Восприятие Шаляпиным этой стороны американской жизни вообще было крайне отрицательным, особенно, в его личной переписке. Утвердилось оно, по-видимому, едва ли не с самого начала.
Да, Америка скверная страна, и всё, что говорят у нас об Америке, – всё это сущий вздор. Говорят об американской свободе. Не дай бог, если Россия когда-нибудь доживёт именно до такой свободы, – там дышать свободно и то можно только с трудом. Вся жизнь в работе – в каторжной работе, и кажется, что в этой стране люди живут только для работы. Там забыты и звёзды, и солнце, и небо, и бог. Любовь существует – но только к золоту. Так скверно я ещё нигде не чувствовал себя191.

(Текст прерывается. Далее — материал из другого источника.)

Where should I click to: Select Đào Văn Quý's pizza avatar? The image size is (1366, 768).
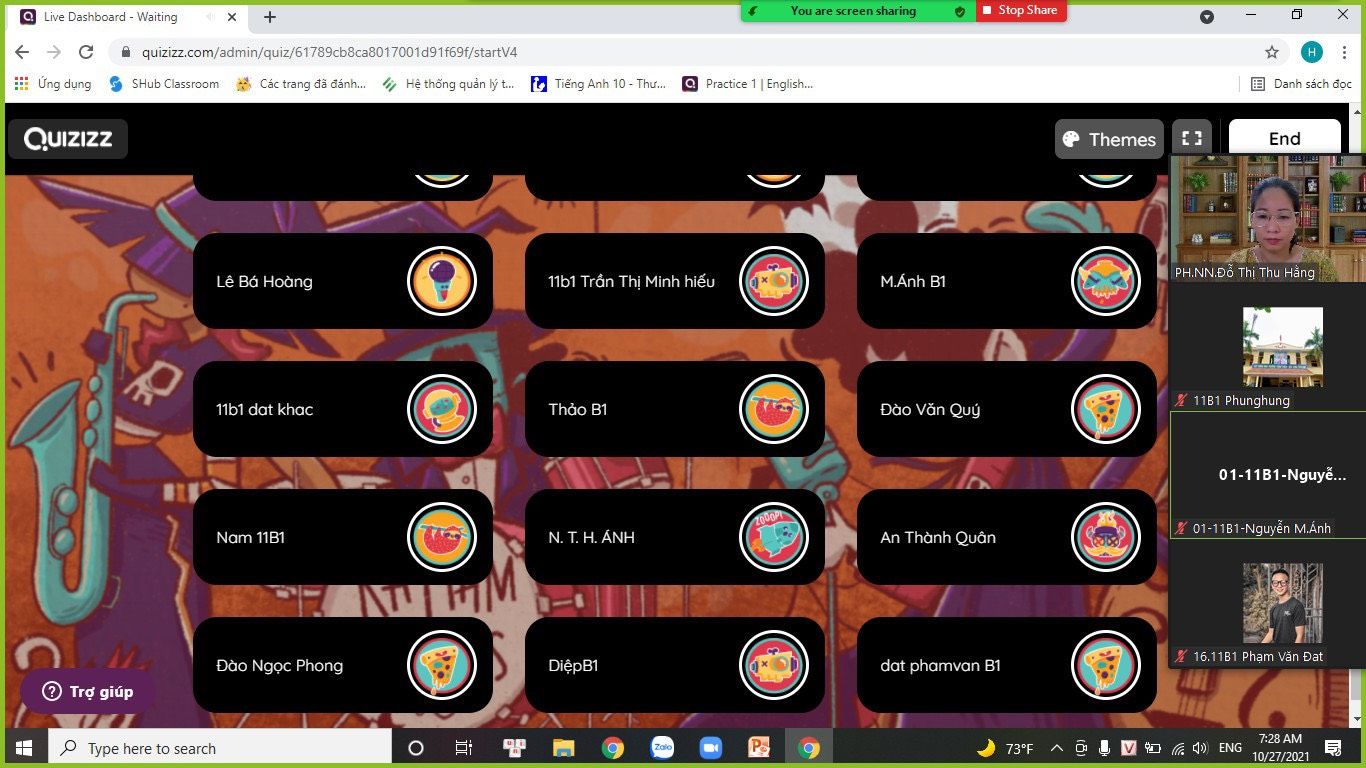click(x=1106, y=409)
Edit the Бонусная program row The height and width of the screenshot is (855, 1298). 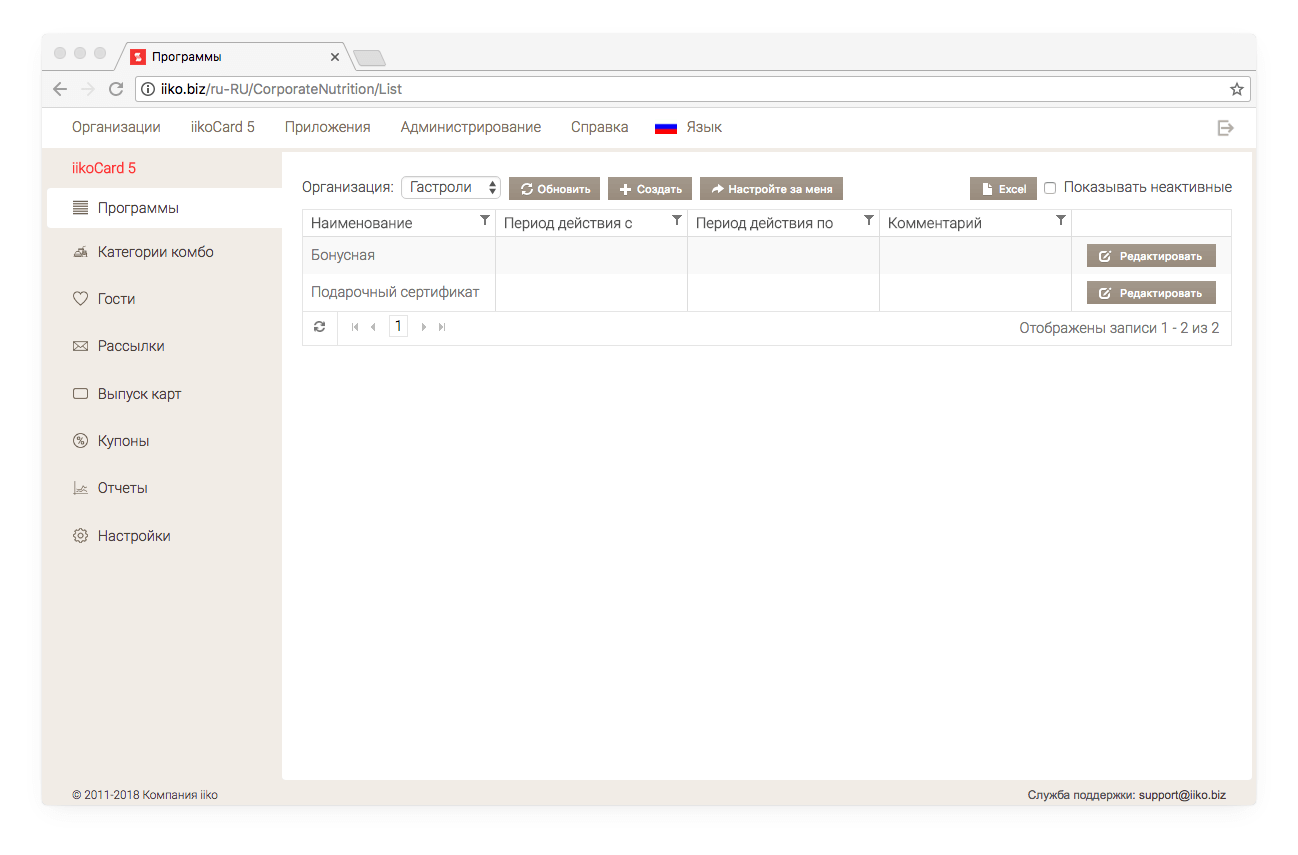[x=1151, y=256]
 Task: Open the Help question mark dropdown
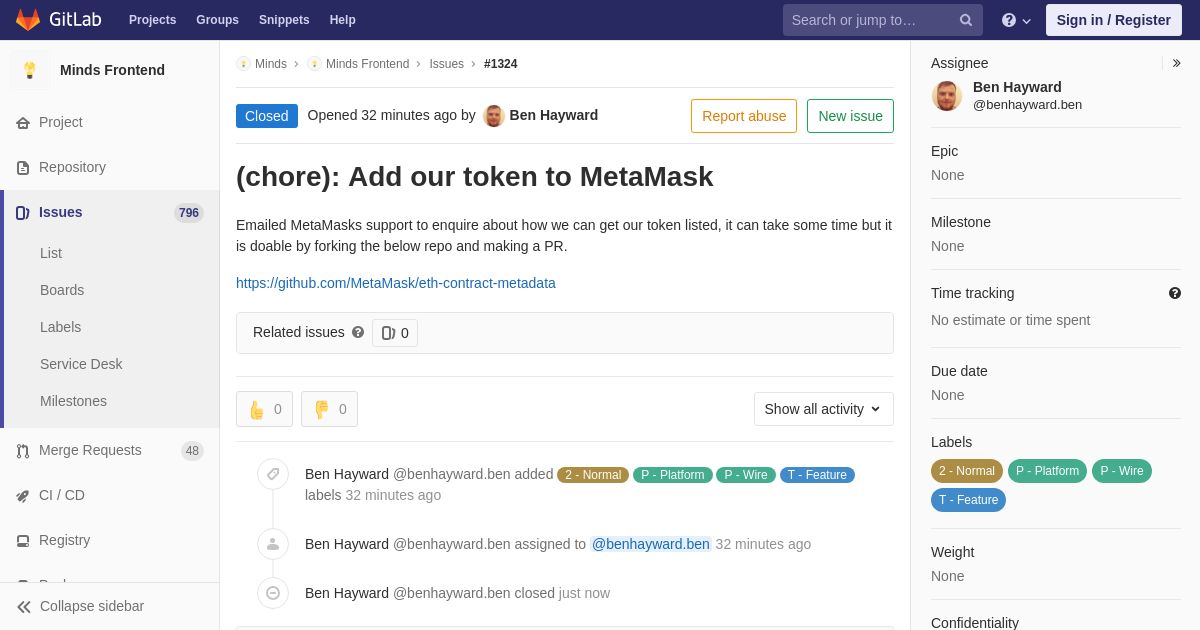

Полтора десятилетия спустя критическая позиция Шаляпина ничуть не ослабла, а раздражение стало даже более заметным, притом, что – не стоит забывать – на практическую сторону его деятельности это всё, по сути, никак не повлияло.
…Какой продувной и жульнический народ живёт в Европе и Америке. Впрочем, все они называются благородным именем: «бизнес-мен’ы». Если где хапнул, например, то это будет значить: «сбизнесировал» – хорошее слово – оно и не похоже на «украл» а между тем так мило сохраняет тот же смысл192.

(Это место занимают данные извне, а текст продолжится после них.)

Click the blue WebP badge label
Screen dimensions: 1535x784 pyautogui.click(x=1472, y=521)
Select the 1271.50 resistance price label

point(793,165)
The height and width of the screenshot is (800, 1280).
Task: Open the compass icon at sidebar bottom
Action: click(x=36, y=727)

Ясно, что все эти милые американские особенности находили отражение и в конкретных случаях. Шаляпина во время первых гастролей на пристани встречала целая толпа народа. А на следующий день каждый из встречавших предоставил артисту небольшой счёт за свои услуги, оплату которого, впрочем, знаменитый бас счёл совершенно излишней193. Подобный деловой подход не преминул дать о себе знать и Прокофьеву.
Вообще, попав в Америку, я сразу соприкоснулся с целой системой контрактов, условий и договоров. Один менеджер предлагал двух- или трёхлетний договор на концерты. «Я знаю, что потеряю на вас в первый год, но надеюсь наверстать во второй»194.

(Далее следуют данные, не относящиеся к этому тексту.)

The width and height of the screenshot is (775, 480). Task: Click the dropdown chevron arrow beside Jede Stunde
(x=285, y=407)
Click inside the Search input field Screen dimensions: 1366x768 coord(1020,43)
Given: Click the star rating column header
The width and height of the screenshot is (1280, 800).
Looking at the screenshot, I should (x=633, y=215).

Будучи на гастролях в Канаде, композитор сразу обратил внимание на разительные отличия в образе жизни двух стран: там, по сравнению с Америкой, «больше чинности, пахнет патриархальностью, меньше небоскрёбов и кипучести на улицах»195. О системности, уравнительности Америки говорил и Шаляпин: «…Я …впал в глубочайший анонимат, который мыслим только в эгалитарной Америке. Я стал жильцом, занимающим такой-то апартамент такого-то этажа. Я стал номером»196.
Предприимчивость американцев и их способность делать деньги нашли отражение и в забавном случае, который привёл в воспоминаниях Сол Юрок. По окончании первых гастролей, перед отплытием, в разговоре с репортёрами Шаляпин заметил, что лучшее место в Нью-Йорке – ресторан некоего Бардуша, тогда малоизвестный. Слова артиста мгновенно принесли хозяину заведения популярность, и уже через несколько лет это был один из самых фешенебельных ресторанов города197 – сила рекламы в действии. Расспрашивавших артиста репортёров его профессиональные качества в то же время мало интересовали, зато подробности его частной жизни, вплоть до того, какой он предпочитает сорт колбасы, вызывали неподдельный интерес198. Эпизод, характеризующий рациональность американского мышления можно обнаружить и в автобиографии Прокофьева. В марте 1919 года композитор серьёзно заболел. «„Я думала, вы умираете, – оттого послала вам такие розы“, – сказала одна американка, слегка пожалев, что они пропали даром»199.
Одним из непосредственных проявлений, а вернее, материальных воплощений, национального характера и национальной культуры является, очевидно, организация быта и повседневной жизни. Америку часто обвиняли в бездуховности, вменяли ей незрелость в отношении искусства, но немногие отказывали ей в комфорте и высоком уровне жизни. По словам Владимира Дукельского: «Я нашёл американскую эффективность, последовательность и любовь к порядку неожиданно освежающими и стимулирующими»200. Приоритет именно этого аспекта – дело вкуса и индивидуальных предпочтений, но бесспорно, что как раз благодаря комфорту и, так сказать, самим условиям труда американцам удалось привлечь многое лучшее со всего света и построить, таким образом, на фундаменте материального благополучия прочное здание собственной культуры.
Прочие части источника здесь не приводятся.